> [WHAT IS EXPECTED]
Lay out the part of the listing that opens with the line containing "Given: Click the 'Steps" and closes with the line containing "Action: [x=211, y=260]" as a Markdown table with columns Row (a running number) and Line, skipping any blank lines. Leave the pictures out of the table.

(Collected data)
## start

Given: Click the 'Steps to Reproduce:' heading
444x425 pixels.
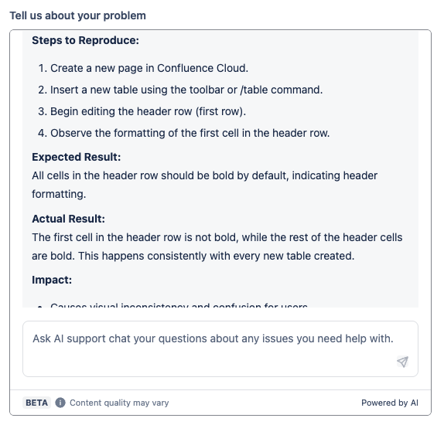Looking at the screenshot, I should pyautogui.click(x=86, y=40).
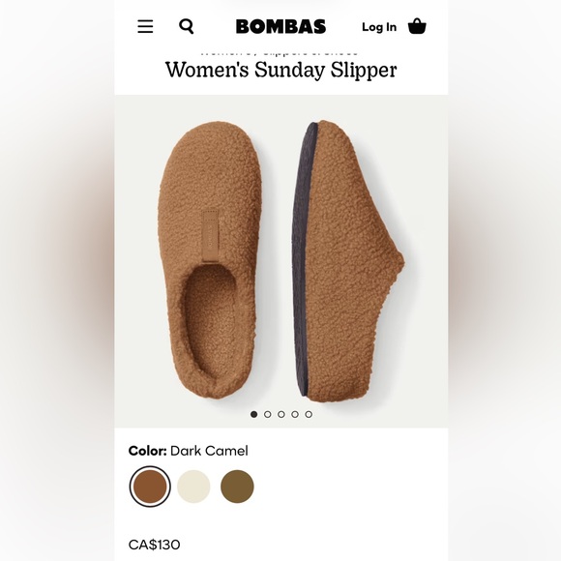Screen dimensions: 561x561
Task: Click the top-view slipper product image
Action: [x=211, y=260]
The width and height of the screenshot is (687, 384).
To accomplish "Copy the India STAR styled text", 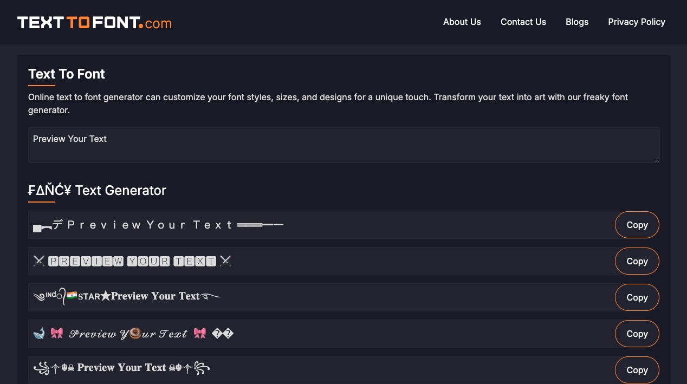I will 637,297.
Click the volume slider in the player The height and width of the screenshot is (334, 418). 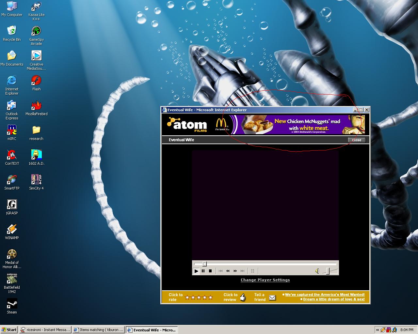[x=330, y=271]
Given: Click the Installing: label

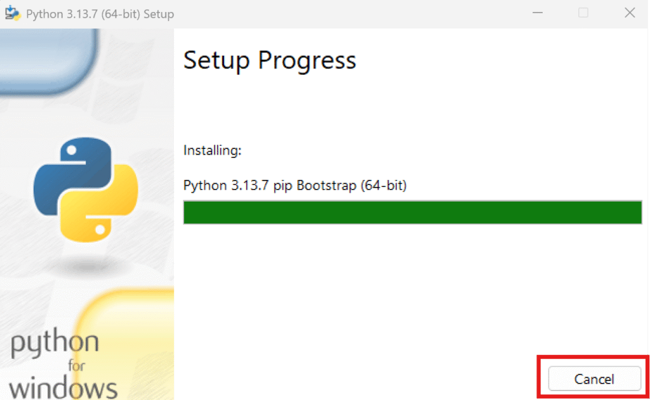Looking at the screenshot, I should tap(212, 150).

## end
## start

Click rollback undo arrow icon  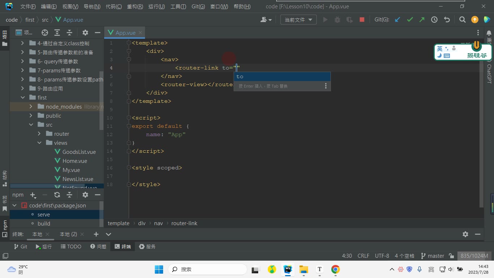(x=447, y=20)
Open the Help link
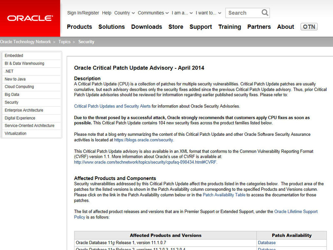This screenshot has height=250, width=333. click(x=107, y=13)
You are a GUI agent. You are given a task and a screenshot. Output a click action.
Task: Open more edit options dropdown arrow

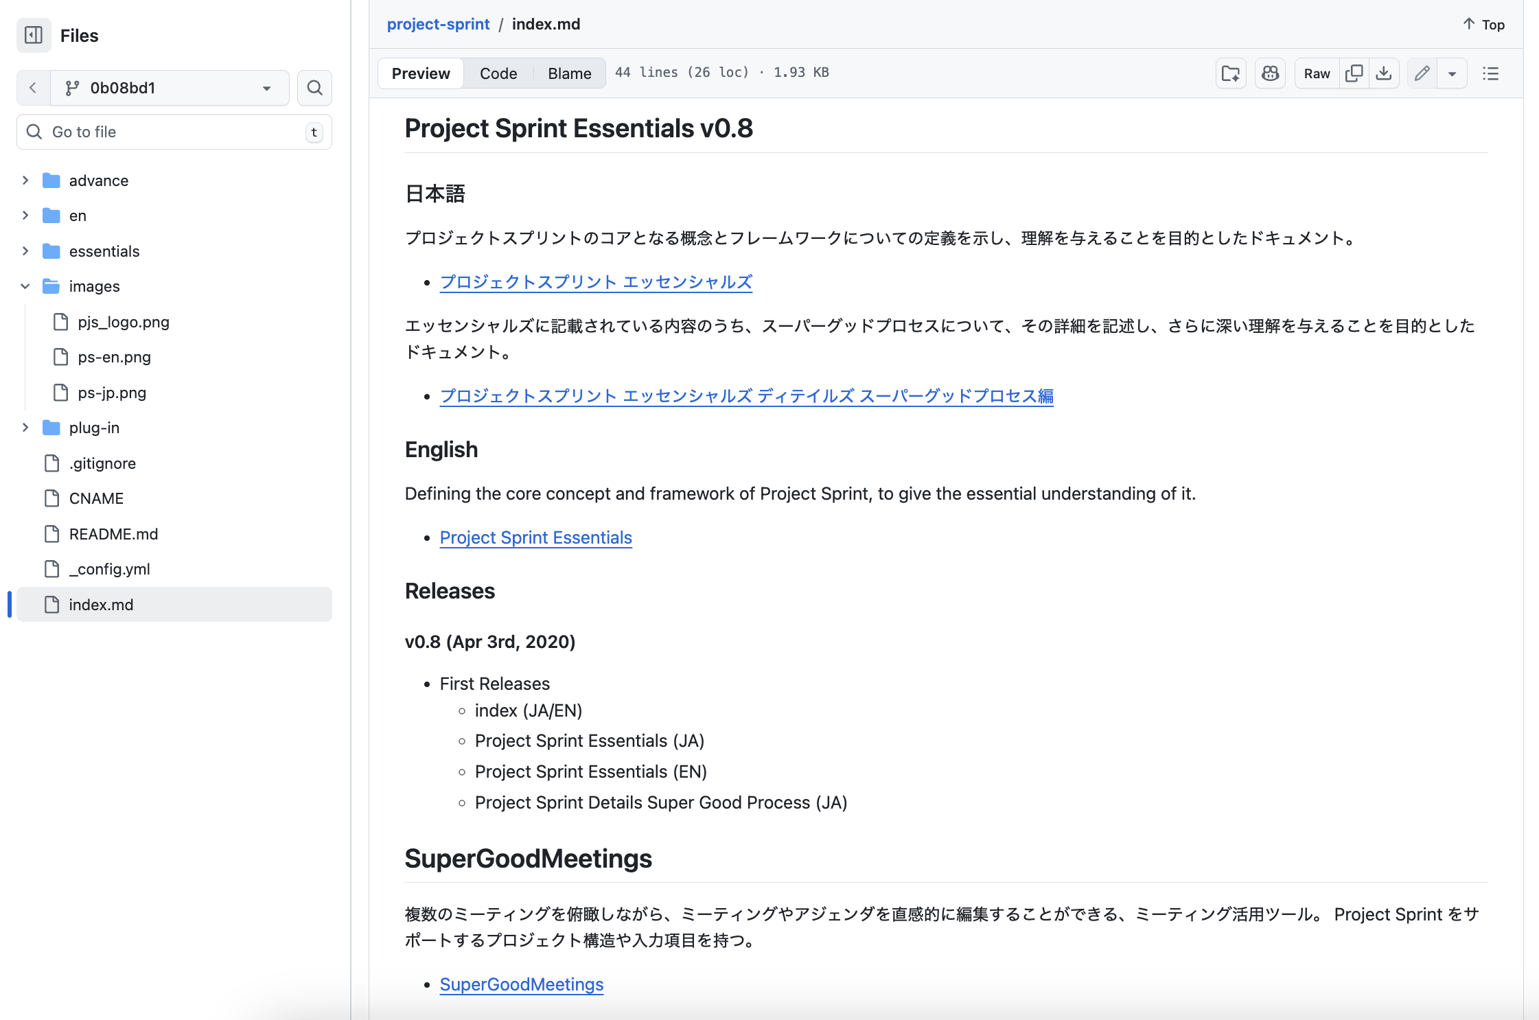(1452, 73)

## end

> [THE RESULT]
| Row | Line |
|---|---|
| 1 | Given: Click the 'Steps to Reproduce:' heading |
| 2 | 444x425 pixels. |
| 3 | Looking at the screenshot, I should pyautogui.click(x=86, y=40). |
| 4 | Screen dimensions: 561x561 |
| 5 | Task: Click the top-view slipper product image |
| 6 | Action: [x=211, y=260] |